In Utah, it's been the Republican's ability to get the big contribution that has helped the most. Reports filed with the lieutenant governor's office show that from January 1987 to June 1988, the Utah GOP raised $430,625.16.
In contrast, over the same period the Utah Democratic Party raised only $139,362.
Nationally, between January 1987 and March 1988, Republicans raised $97.2 million. Over the same time, Democrats raised just $29.3 million.
Of the $430,600 raised by Utah Republicans, all but $4,889.36 came in contributions of at least $50. Most were gifts of $1,000 or $300, said Craig Moody, state GOP chairman.
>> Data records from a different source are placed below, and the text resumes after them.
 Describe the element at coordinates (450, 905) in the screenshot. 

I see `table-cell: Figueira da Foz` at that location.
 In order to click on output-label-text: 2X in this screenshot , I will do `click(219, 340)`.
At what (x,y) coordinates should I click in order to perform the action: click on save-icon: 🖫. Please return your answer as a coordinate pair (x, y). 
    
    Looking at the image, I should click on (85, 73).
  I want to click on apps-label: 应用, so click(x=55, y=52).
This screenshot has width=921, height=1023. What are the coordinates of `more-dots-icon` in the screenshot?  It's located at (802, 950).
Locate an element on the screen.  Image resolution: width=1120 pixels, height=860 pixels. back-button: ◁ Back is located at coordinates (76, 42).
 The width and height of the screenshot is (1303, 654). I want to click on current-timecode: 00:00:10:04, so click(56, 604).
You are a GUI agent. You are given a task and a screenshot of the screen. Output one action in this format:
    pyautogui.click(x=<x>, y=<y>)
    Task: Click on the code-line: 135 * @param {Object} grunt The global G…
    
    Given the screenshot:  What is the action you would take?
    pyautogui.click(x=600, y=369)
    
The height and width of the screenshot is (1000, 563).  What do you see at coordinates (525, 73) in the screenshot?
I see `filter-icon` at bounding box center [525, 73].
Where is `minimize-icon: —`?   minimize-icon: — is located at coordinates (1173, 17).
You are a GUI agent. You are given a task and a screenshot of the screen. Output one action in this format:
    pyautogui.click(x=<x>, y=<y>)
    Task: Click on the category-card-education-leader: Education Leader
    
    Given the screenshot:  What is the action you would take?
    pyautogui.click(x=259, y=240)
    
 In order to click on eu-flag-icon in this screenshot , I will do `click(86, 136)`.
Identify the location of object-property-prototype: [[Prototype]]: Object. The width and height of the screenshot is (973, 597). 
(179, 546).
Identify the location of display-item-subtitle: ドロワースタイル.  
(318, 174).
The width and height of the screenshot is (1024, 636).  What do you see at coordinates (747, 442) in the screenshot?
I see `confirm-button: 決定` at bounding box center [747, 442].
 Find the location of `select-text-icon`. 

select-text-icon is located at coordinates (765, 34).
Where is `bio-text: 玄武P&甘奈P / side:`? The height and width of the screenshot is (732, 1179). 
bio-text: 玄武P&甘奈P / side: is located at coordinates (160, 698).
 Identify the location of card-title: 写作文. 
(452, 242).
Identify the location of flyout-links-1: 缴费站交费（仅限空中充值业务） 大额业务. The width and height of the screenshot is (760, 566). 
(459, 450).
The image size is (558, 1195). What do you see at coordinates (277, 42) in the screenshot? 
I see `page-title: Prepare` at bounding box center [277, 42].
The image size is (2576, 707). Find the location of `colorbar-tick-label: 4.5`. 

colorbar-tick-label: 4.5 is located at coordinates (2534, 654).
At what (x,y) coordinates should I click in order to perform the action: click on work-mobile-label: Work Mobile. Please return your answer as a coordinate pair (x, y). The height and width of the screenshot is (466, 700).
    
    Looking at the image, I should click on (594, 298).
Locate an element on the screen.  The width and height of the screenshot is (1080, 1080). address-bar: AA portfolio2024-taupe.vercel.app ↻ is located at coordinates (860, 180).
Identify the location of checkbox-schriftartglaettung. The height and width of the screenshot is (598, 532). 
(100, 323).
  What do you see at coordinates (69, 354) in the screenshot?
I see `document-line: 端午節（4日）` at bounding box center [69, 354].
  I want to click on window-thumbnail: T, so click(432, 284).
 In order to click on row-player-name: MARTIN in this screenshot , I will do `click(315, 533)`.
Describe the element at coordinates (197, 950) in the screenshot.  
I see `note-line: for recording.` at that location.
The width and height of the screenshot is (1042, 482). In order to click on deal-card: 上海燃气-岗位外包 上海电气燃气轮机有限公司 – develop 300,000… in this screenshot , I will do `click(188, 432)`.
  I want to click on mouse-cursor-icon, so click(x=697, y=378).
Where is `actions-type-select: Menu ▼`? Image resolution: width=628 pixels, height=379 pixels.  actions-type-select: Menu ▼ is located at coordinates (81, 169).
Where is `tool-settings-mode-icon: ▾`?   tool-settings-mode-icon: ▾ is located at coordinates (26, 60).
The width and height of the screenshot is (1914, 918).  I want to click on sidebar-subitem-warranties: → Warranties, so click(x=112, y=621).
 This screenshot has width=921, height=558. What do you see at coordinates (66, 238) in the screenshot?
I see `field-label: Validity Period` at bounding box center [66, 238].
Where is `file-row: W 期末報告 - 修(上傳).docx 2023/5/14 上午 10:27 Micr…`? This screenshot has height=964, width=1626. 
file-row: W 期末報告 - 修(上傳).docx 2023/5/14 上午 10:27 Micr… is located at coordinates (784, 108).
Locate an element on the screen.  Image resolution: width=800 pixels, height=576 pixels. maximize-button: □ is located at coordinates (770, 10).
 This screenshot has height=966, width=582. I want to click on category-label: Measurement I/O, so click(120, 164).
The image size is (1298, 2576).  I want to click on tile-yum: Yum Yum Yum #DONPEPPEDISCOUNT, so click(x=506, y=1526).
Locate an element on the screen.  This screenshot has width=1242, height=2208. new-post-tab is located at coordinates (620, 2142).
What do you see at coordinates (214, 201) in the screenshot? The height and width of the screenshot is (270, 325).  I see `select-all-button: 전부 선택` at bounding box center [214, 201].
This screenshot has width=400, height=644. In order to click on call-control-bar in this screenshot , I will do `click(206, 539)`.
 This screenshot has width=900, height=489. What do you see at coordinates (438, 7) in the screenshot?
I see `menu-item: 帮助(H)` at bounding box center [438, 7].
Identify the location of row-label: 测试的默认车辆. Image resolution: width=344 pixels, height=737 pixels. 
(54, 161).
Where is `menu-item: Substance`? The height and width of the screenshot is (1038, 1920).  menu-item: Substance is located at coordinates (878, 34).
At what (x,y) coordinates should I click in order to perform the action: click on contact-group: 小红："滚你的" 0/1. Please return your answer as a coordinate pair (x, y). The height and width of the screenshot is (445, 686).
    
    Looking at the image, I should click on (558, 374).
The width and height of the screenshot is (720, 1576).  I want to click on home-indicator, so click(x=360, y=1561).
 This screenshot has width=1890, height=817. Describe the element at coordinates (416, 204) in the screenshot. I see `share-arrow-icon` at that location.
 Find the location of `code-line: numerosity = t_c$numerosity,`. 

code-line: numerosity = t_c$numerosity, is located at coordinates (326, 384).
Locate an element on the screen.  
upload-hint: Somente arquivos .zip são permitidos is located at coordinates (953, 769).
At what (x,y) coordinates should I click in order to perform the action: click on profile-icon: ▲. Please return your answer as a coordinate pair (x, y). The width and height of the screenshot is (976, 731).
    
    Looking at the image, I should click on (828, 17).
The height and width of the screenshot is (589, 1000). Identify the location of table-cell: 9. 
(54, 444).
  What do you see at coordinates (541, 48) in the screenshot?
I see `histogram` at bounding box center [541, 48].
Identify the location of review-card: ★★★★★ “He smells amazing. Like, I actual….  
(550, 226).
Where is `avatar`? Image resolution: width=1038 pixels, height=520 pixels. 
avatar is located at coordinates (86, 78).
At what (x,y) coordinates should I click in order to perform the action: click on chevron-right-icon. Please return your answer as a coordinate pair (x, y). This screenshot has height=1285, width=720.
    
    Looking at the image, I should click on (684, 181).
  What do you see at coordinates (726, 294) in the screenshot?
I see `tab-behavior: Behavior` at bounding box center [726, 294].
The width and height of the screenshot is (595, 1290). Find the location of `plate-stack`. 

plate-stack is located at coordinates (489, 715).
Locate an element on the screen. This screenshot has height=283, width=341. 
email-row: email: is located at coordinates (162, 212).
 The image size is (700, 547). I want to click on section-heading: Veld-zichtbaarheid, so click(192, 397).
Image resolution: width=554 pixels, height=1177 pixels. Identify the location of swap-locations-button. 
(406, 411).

"The $1,000 contribution is our Governor's Club. It's our really big fund-raiser. The $300 is our Key Club," he said. Governor's Club members meet regularly with Gov. Norm Bangerter to talk about state issues.
The report listing the $50 and over contributions is about a quarter-inch thick, and makes up the $425,735 bulk of the Republican fund raising. The report with the $4,889 in under $50 contributions is four inches thick.
"Those (the $4,889 in small contributions) are basically coming from our direct mail fund raising," said Moody. Three or five times a year, the Republicans mail out letters to previous donors asking for money.
While the Republicans go for large individual contributions, the Democrats use a different philosophy in raising money. "We don't have the numbers the Republicans have, and we aren't as rich," said Randy Horiuchi, Democratic state chairman.
Democrats instead pool their resources, combining with the Association of State Democratic Chairmen in a Dollars for Democrats telephone solicitation in several states and a Democratic Victory Fund direct mail offering handled by the National Democratic Committee.
The Dollars for Democrats brought in $25,743 for the state party during the past 18 months; the Victory Fund only $2,963.
Democrats also emphasize the check-a-buck box on state income tax returns, which gives a dollar to the party of your choice. But the check-a-buck program brought the Democrats only $14,724 in the last 18 months. "That's down for us, and has been dwindling for years," Horiuchi said.
Finally, the Democrats hold a Legislative Ball, a yearly fund-raising event held during the Legislature. That brought in $62,651.
Republicans raised $39,369 through check-a-buck, and GOP Executive Director Greg Hopkins said that number has increased slightly in recent years. "Still, that's not a biggie for us."
Speaking in general numbers, Hopkins said Republicans raised about $40,000 each year at their Summer Celebration fund-raiser held during the state GOP convention, $175,000 through the Governor's Club and $50,000-$60,000 through their direct mail campaign.
Both parties have already spent most of their money. The Republicans had only $9,068 in cash on hand July 1; the Democrats had $26,429 in cash.
Fund raising is desperate now, for both parties are conducting expensive statewide voter canvasses. The Republicans may buy into a GOP telephone list compiled by Ogden's NICE corp. for $60,000. Whether they do or don't, they're still going forward with updating GOP voter lists in the five major counties in the state, said Moody.
Horiuchi will spend $125,000-$175,000 on a Democratic voter canvass. "Our big-name candidates will raise most of that and contribute it to the party. The party will raise $50,000-$75,000 itself."
How well the national party does in fund raising is important to the local chapters, too. FEC reports show that the national Republican fund raising groups gave 20 times as much money to local parties and candidates than the national Democrats did.